Postal officials previously announced plans to cut the 7,500 positions in January, and Thursday’s announcement clarifies which positions are impacted.
The job cuts are expected to impact about 2,000 postmasters — the folks who manage individual post offices — and another 5,500 supervisors and administrative staffers. Cutting postmasters is especially noteworthy, because it will likely prompt USPS to close the post offices they operate.
Though 7,500 seems like an impressive figure, remember the Postal Service still has about 520,000 full-time workers; another 234,000 employees left in the last decade on their own volition or through early-retirement incentive programs.
On average, about 22,500 postal workers leave the mail agency each year by retiring or finding another job, according to USPS. Layoffs are rare and in most cases, contractually prohibited. (A tentative deal with one of its largest labor unions however would allow USPS to lay off some workers in the future if necessary.)
Postmaster General Patrick R. Donahoe has said his goal is to have 30,000 fewer employees working for the Postal Service by the end of its fiscal year in September by using the 7,500 layoffs and the estimated 22,500 departures.

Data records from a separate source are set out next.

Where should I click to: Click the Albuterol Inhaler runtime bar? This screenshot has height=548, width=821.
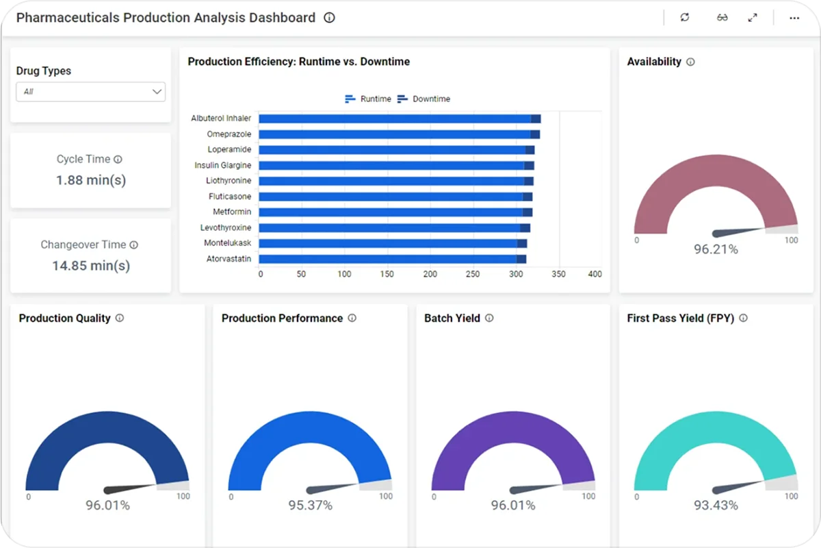click(x=393, y=119)
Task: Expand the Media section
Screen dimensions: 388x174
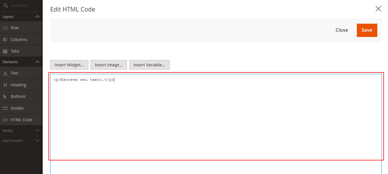Action: click(37, 130)
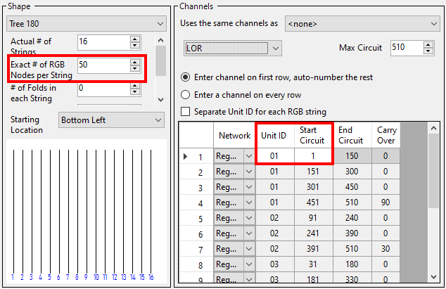Select 'Enter channel on first row' option
This screenshot has height=289, width=446.
click(x=186, y=77)
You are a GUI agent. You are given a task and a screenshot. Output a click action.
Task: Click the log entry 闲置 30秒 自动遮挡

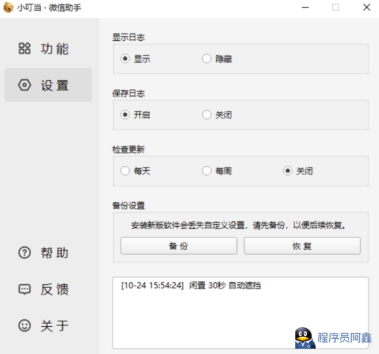click(x=191, y=286)
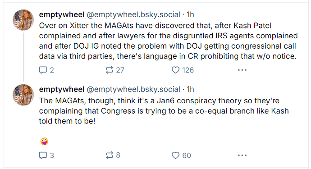This screenshot has height=169, width=311.
Task: Repost the second post with 8 reposts
Action: 113,155
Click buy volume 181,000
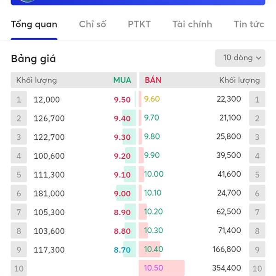 49,194
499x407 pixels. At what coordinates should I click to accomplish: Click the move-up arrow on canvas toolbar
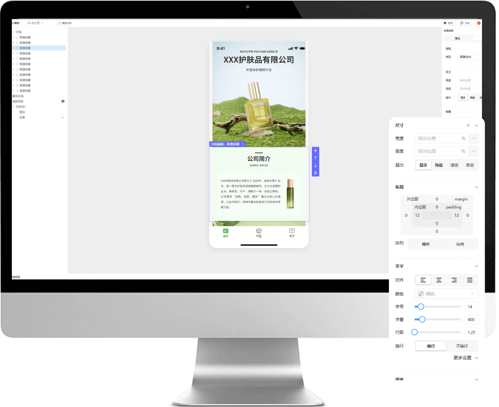[x=315, y=158]
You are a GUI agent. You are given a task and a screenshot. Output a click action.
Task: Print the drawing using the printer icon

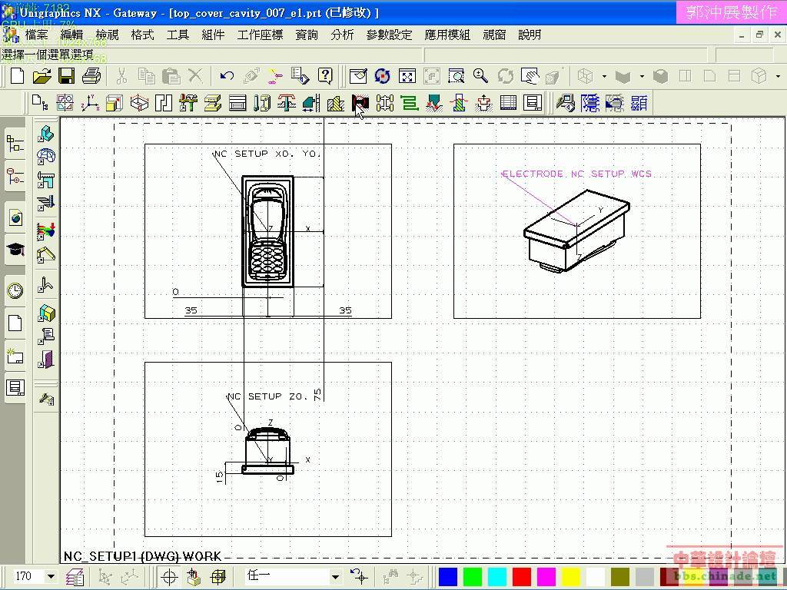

Thursday’s anticipated announcement is especially significant, because USPS is using layoffs for the first time since posting the historic financial losses of recent years.
Close readers may recall two weeks ago when The Federal Eye and others raised concerns with stories by two federal news outlets who breathlessly reported “Exclusive” news that Donahoe “plans to cut” 30,000 positions. (Updated version of the stories, which you can read at the links in the previous sentence, are much less dramatic than before.) The concern stemmed from characterizations of this exchange during a Federal Times editorial board meeting with Donahoe:
EDITOR 1: But the end of 2011, how many fewer carriers do you expect to have? (Emphasis added by The Eye: Using “carriers” is inaccurate, because any cuts would impact all postal employees, not just carriers.)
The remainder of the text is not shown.